Deutsche Bank also offers corporate clients a range of tailored liquidity management services, including automated cash concentration, pooling and intraday or overnight investment services. The bank’s products provide real-time information and offer a global view of cash positions, allowing companies to invest excess liquidity more strategically on an intraday, as well as overnight, basis.

In addition, Deutsche Bank’s asset management arm has Eu186 billion in asset under management in EMEA ex-Germany, is one of the top bank-owned asset management firms in the region and globally, and has a range of investment solutions catering to the current climate and investment needs of corporate clients.

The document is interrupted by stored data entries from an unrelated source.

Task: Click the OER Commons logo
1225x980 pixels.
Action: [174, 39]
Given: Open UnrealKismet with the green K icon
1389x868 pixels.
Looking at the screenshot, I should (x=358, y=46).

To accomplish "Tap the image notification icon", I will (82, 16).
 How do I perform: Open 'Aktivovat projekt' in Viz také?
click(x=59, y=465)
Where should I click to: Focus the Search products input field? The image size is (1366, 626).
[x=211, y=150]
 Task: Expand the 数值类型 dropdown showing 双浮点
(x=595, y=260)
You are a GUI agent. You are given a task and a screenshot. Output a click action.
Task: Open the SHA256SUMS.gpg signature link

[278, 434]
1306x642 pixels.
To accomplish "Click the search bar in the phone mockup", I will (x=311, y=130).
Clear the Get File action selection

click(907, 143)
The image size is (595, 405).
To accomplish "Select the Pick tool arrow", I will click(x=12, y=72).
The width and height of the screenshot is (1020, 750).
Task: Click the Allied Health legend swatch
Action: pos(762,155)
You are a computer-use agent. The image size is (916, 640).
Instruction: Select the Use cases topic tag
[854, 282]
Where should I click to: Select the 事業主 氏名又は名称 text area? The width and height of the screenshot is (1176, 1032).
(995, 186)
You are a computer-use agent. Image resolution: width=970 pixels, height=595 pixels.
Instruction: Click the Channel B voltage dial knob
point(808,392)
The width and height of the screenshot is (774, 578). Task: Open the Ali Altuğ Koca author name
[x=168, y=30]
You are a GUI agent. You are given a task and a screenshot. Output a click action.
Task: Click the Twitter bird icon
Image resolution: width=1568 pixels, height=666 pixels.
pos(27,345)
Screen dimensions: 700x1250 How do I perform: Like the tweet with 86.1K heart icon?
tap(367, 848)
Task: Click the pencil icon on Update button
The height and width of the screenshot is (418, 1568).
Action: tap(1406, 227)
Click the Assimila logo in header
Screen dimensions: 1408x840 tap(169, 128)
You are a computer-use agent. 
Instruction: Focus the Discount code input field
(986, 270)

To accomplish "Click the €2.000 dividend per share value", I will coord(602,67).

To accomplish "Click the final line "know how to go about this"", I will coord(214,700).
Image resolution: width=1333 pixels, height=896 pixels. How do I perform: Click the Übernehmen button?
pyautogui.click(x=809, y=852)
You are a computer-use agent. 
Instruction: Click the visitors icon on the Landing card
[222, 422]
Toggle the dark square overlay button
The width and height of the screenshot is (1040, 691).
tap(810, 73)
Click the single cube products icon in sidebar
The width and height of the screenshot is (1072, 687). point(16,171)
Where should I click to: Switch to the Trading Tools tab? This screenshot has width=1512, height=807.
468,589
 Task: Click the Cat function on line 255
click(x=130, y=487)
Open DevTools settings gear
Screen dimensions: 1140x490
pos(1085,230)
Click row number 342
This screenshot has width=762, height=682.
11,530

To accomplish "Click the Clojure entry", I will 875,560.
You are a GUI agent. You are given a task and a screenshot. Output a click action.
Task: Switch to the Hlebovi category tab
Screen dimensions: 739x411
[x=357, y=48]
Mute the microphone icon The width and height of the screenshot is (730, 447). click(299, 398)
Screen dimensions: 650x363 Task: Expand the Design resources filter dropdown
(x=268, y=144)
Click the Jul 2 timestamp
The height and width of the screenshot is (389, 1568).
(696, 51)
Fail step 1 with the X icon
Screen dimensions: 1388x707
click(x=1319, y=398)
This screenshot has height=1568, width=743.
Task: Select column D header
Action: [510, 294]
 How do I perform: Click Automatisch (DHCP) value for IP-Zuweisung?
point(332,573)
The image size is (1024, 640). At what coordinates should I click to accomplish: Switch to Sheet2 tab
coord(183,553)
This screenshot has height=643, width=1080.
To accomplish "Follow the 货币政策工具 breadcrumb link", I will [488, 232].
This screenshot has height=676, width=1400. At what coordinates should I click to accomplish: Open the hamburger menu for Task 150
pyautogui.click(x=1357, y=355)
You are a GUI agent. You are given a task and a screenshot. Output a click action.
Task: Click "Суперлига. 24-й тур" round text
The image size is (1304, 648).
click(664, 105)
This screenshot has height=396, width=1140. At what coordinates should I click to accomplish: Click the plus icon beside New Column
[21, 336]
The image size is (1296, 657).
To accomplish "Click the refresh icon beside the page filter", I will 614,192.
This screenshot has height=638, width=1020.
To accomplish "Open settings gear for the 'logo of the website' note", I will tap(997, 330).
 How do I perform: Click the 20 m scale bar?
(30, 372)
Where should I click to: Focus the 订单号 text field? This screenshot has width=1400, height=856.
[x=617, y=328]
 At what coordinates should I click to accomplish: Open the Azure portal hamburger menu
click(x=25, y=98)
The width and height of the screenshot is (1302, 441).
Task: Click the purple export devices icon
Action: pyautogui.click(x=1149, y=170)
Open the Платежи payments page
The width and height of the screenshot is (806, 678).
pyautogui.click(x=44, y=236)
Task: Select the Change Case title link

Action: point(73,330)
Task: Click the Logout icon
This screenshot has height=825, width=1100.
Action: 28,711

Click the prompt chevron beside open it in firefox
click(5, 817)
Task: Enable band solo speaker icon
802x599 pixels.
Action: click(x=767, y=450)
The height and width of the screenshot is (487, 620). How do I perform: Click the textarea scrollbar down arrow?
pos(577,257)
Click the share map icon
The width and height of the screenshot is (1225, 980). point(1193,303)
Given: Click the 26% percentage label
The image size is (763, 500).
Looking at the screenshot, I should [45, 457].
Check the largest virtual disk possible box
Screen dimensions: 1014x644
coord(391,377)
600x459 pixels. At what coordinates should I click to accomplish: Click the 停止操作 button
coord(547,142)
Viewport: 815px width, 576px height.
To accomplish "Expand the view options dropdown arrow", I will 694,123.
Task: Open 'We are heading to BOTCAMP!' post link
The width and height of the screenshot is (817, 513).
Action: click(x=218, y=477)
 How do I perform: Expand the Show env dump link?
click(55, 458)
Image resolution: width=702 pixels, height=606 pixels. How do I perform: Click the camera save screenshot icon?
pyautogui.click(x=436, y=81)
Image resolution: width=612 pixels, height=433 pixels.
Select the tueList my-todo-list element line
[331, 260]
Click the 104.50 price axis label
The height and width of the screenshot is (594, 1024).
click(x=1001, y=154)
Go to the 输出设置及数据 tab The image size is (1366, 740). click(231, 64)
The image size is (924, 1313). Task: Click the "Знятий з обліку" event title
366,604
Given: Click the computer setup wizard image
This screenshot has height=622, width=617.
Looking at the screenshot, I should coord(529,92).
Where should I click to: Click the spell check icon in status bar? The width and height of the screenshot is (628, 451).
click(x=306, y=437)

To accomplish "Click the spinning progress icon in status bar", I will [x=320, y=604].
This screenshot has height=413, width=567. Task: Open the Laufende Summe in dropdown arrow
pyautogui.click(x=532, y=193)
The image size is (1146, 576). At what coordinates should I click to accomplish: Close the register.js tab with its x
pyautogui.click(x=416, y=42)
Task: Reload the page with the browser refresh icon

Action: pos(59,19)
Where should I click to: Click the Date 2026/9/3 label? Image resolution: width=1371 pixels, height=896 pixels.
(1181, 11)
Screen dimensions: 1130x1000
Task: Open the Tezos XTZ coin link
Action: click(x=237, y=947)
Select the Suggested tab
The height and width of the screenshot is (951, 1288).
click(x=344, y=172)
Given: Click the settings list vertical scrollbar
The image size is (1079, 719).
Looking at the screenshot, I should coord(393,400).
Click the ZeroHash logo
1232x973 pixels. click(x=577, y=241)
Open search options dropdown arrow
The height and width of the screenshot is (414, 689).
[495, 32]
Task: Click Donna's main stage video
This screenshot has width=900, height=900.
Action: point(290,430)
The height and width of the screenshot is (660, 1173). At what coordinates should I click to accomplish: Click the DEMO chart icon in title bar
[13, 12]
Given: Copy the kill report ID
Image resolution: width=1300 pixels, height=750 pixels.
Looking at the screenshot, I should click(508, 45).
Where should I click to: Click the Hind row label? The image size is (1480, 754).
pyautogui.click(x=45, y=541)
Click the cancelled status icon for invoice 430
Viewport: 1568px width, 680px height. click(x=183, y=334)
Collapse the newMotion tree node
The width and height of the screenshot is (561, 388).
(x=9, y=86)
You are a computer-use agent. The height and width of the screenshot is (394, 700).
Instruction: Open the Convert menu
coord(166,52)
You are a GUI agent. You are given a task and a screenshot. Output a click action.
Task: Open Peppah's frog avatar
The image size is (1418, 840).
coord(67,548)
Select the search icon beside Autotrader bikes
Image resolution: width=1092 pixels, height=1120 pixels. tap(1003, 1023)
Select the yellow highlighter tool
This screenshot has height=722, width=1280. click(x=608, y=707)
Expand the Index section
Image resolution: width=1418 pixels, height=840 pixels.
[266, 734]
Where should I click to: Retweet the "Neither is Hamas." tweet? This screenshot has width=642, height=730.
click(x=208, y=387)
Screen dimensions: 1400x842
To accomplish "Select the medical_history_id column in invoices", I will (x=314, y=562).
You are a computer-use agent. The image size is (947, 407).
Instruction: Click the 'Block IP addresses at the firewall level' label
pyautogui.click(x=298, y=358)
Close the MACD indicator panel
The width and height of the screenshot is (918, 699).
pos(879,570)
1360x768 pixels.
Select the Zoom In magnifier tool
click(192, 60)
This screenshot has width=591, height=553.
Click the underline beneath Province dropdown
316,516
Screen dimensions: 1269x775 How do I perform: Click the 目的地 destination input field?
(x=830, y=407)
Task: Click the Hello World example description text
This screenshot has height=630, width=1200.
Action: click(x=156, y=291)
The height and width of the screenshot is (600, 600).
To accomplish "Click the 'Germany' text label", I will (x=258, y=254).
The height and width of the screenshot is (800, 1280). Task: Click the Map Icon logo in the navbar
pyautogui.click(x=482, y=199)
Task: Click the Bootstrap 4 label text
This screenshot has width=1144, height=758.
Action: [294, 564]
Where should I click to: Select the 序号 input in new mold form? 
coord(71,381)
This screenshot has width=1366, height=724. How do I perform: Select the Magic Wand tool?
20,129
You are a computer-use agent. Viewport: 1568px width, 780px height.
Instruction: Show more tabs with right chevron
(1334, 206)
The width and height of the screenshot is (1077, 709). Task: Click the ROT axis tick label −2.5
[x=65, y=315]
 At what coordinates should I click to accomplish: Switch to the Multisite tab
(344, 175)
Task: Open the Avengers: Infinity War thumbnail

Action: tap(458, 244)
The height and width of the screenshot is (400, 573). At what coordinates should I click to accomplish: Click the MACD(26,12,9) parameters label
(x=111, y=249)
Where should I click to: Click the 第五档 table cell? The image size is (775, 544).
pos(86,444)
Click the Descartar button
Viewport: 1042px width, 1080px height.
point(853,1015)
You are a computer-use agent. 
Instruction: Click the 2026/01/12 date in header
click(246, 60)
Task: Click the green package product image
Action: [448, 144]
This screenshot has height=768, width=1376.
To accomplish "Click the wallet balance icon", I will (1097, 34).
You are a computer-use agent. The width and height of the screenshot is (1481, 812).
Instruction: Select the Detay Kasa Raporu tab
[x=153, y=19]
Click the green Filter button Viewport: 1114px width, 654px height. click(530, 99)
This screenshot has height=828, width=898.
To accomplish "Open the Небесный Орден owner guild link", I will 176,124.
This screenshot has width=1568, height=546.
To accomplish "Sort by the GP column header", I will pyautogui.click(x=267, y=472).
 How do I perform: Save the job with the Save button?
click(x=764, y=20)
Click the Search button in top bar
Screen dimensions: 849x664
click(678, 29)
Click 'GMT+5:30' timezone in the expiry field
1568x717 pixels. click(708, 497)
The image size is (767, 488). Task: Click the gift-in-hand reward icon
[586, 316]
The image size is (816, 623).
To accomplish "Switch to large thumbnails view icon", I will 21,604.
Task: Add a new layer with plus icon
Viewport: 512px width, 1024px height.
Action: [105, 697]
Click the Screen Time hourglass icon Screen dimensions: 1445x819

The bank has a CET1 ratio of 11.1%.

Best Bank for Working Capital Optimization

Raiffeisen Bank International

The bank’s longtime presence in Central and Eastern markets have given the bank a truly regional outlook and product set, while also providing solutions tailored to specific markets in the region. On the working capital front, Raiffeisen has unique offerings that match its client base in each market, and enable suppliers—and corporates—to make their order-to-cash or procure-to-pay cycles more efficient and allow them to unlock trapped cash.

One of the big things that stands out about the bank is its focus on solutions that solve problems for clients. As an example, the Cash Management Billing System (an honoree in Global Finance’s Innovators program) may seem like a simple solution, but it answers a longtime desire on the part of cash managers by providing transparency to the bank-corporate relationship.

The bank has a fully-loaded CET1 ratio of 12.3%.